I'm not particularly fetching and I'm also not terribly strange looking. I don't think I would be an inviting option for someone looking on either end of the spectrum. I dress conservatively, I don't own bright colors, my makeup is natural tones, and my new Katie Holmes hairstyle isn't scoring me any extra points either. Nope, there is nothing there that would suggest that I should attract someone looking for a fellow Boo Radley, or a potential life partner.
Me: Wearing tan courderoy pants, brown flip flops, and a 3/4 sleeved boatneck t-shirt. My hair is worn half up in a barrett as it is too short for anything else.
Her: Wearing a floral dress with large pockets. Over a pair of grey trousers. Topped off with a purple cable-knit sweater and wild glasses. Her hair is down to her butt and wild.

I have never been told that I look like the kind of person you could just sit down and have a conversation with. Infact, my 6'3", 200lb husband found me intimidating when we first met. I'm not proud of it, but years of working retail has left me jaded and bitter and generally unimpressed with the evolution of the human species.
Me: Loner, rebel.
Her: Hippy, Close talker.

Lucky for me, I usually am perceived as smart... but the kind of smart person who will make you cry, not hold your hand and convince you that one day you'll be able to tie your shoes all by yourself.
Me: Can read at least an eighth grade level!
Her: May or may not see literacy as an important goal in life.

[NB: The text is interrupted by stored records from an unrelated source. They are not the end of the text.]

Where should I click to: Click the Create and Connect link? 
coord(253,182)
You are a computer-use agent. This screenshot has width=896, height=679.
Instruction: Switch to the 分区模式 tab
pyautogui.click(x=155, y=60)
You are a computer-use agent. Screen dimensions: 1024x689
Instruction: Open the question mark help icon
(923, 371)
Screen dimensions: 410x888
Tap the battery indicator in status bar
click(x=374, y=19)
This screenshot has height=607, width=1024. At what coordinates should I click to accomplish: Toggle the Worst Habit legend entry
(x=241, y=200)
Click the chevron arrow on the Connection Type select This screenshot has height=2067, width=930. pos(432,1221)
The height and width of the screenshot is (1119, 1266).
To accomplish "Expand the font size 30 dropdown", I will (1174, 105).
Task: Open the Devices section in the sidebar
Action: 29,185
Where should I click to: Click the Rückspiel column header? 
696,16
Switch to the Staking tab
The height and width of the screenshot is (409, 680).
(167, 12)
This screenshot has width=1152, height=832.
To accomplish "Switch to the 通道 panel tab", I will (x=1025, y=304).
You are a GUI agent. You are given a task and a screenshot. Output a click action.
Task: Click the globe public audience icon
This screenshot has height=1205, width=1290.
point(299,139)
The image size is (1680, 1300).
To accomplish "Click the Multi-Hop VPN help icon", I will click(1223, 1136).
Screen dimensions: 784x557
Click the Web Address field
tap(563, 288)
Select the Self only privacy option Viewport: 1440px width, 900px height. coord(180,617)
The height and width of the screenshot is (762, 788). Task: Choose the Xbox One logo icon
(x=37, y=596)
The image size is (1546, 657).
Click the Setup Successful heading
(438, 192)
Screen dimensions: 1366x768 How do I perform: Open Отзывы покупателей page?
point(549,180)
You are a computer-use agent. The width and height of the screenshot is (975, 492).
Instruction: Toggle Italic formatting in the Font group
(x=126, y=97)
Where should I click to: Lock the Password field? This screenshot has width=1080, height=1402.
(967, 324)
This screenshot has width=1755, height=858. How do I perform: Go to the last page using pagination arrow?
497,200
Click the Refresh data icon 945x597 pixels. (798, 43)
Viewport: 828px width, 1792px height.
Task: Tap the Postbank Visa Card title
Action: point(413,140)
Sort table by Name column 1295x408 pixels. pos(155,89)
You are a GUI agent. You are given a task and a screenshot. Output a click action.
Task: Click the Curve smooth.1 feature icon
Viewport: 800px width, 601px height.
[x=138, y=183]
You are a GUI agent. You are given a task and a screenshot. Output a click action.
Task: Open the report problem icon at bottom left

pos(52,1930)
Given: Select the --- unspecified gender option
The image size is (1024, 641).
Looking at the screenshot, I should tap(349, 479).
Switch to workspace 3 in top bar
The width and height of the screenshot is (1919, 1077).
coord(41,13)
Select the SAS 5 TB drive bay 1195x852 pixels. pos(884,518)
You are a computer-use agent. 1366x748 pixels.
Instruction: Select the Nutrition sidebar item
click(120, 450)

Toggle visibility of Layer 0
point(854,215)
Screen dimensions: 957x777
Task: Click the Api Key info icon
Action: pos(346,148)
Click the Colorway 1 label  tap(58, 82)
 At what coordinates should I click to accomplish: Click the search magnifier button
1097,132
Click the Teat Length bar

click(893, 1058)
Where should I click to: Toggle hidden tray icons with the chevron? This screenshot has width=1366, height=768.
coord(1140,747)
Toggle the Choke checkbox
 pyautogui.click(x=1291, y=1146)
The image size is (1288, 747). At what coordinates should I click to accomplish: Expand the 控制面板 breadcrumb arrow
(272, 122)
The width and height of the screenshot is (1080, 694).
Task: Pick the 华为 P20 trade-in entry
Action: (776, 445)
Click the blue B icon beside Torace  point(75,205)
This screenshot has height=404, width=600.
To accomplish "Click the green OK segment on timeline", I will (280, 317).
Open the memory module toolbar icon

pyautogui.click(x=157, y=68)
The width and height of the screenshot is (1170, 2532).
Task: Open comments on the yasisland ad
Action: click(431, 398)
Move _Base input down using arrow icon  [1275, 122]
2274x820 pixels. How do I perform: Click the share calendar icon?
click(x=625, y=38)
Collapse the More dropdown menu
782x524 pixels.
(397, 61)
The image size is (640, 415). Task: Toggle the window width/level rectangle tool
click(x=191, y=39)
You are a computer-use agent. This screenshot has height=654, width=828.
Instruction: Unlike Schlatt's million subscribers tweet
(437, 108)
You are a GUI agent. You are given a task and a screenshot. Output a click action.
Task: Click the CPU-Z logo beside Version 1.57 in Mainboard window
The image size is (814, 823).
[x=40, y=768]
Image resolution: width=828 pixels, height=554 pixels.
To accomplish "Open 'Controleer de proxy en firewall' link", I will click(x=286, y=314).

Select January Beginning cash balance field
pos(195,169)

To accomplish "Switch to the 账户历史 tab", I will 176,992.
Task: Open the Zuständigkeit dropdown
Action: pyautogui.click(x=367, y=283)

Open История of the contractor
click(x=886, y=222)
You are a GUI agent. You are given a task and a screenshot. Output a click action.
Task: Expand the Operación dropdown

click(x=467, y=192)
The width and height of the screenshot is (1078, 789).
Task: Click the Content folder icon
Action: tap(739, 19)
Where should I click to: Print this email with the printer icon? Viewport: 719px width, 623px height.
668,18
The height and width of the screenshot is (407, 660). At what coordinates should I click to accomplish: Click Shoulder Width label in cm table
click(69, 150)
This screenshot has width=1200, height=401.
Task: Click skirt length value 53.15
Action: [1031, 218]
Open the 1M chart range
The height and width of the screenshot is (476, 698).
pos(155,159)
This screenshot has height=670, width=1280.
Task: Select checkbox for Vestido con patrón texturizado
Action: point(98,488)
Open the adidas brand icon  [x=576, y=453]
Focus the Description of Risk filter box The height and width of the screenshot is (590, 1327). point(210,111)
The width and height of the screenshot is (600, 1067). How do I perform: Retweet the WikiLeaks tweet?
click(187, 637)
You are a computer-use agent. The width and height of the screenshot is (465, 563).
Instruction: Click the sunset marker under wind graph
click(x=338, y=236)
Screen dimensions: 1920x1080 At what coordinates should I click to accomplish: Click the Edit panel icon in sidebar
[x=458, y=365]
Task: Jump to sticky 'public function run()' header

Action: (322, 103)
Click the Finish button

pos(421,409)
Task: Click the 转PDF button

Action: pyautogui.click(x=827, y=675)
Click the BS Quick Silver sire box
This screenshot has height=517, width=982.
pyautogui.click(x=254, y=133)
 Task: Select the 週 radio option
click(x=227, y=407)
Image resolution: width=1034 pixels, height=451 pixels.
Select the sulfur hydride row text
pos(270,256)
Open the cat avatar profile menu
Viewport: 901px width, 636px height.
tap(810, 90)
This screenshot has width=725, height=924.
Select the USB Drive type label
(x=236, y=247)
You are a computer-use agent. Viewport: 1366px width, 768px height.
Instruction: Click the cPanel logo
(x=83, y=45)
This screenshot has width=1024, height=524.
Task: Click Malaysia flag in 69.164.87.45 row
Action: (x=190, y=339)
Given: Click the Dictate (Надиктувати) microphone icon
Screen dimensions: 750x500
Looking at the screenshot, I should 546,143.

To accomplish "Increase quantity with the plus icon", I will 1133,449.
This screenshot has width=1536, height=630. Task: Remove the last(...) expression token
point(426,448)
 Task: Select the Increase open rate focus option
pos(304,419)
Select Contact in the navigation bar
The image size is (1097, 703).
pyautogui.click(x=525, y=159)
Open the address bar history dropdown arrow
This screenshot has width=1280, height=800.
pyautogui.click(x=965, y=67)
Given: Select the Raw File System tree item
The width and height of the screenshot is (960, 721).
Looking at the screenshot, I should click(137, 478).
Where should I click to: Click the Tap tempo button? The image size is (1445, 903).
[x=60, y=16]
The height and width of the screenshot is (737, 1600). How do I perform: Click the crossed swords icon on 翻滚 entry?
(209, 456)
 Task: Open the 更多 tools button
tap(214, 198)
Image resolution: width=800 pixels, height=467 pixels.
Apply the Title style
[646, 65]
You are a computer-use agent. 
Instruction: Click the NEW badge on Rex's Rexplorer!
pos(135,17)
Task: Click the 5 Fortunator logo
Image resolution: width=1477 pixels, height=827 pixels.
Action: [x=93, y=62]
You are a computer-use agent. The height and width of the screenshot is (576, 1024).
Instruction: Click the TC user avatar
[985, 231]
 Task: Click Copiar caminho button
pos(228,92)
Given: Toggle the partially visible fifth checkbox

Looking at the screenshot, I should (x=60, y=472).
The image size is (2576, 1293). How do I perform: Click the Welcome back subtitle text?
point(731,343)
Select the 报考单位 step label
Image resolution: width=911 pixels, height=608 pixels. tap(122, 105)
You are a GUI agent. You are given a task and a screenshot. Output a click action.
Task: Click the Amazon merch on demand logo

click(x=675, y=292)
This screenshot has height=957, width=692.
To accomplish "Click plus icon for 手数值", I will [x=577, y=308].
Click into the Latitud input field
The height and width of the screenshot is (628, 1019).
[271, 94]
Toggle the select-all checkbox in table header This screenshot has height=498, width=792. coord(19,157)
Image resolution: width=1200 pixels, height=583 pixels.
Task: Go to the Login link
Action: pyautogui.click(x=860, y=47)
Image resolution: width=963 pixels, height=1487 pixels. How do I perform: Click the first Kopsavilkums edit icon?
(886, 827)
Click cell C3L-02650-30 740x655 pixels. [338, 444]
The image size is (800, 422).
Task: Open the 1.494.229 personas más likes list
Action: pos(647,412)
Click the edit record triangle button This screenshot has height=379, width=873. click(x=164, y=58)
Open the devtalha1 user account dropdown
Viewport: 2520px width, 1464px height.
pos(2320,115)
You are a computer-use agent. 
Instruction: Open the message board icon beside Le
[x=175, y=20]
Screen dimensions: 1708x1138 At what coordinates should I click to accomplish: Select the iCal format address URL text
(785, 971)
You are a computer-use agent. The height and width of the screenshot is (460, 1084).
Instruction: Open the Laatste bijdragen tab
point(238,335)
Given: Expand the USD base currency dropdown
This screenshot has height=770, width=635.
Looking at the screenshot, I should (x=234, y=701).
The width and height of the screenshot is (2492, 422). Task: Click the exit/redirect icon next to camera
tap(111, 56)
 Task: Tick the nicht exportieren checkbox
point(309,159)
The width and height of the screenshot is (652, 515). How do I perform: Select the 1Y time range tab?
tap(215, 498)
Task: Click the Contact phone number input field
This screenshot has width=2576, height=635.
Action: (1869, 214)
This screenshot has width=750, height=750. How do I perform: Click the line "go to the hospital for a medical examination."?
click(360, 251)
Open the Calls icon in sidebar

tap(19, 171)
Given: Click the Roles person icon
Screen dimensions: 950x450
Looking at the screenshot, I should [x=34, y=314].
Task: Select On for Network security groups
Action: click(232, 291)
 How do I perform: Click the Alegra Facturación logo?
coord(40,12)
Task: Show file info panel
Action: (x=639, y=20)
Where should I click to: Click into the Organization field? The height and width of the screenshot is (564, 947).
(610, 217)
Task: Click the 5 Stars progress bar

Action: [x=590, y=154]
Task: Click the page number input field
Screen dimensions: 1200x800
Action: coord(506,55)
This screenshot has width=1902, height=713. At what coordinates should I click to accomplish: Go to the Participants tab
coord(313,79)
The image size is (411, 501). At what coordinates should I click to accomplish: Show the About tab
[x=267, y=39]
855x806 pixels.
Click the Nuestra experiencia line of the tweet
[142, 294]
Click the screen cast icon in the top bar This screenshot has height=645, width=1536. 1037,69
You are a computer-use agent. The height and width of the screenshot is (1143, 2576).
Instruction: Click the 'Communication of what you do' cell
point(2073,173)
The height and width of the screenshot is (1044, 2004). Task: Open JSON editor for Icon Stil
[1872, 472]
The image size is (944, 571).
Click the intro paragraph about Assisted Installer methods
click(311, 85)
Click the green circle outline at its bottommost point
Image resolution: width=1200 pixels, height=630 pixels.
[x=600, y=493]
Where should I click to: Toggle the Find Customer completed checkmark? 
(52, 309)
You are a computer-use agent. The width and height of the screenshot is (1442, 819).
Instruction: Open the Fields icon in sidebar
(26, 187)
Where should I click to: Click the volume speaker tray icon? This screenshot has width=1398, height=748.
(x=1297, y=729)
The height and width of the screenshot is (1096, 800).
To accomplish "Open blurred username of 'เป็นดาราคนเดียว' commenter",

Aroma: I must have a fabulous musk.
Me: Wearing Dior's Addict II.
Her: Wearing the smell of victory over large rodents at feeding time.

I admit it, I feel bad about being SO cruel toward this lady... but did I mention that this class is FOUR HOURS long? And hey, its all entertainment folks. And its all for you.

10 Skeletons

I seem to have gotten this a few times now, so I'm taking the hint. People love me. What can I say.

The rules are: Once you've been tagged, you write a blog/bulletin with 10 weird, random things, facts or habits about yourself.

10. I broke my right wrist twice. The second time resulted in surgery and now its made of 50% metal. If certain fabrics (or anything else) brush across my wrist in the right spot, I lose feeling in three fingers and my thumb for several minutes.
9. The scariest thing a doctor has ever asked me was if I had recently swallowed any small metal discs. (I hadn't, it was an error on an x-ray)
8. I recently stole two onions from the grocery store. And it was sort of on purpose.
7. I used to put really... really... obscene amounts of butter oil (as in small animals could drown) on the free popcorn for the people that came to the forget-me-not shows at 7am at the Fenton Cinema. I still think they deserved it.
6. I once survived several months on only beef consumme, twix bars, and green powerade. Which, by the way, should be the next weight loss revolution.
5. When I have had a bad day, the following things almost always give me some sort of comfort: pugs, the opening credits to Gilmore Girls, Snoopy cartoons, a white blanket with more holes than fabric, hot tea, music that reminds me of my parents washing the car in the driveway, and reading lamps with low wattage bulbs.
4. I am allergic to Mr. Bubble.
3. It has always bothered me that I lost a superball in a tree outside my grandmother's house and I never found it. Where the hell could it have gone. I'm fairly certain that there is some sort of vortex there.
2. I sucked my thumb until I was like 25. The dentist always knew. I hated him for that.
1. I once got my lip stuck to an A&W root beer bar. My mother finds this extraordinarily funny and makes sure to bring it up every couple of years. I'm pretty sure the story will be printed on my tombstone.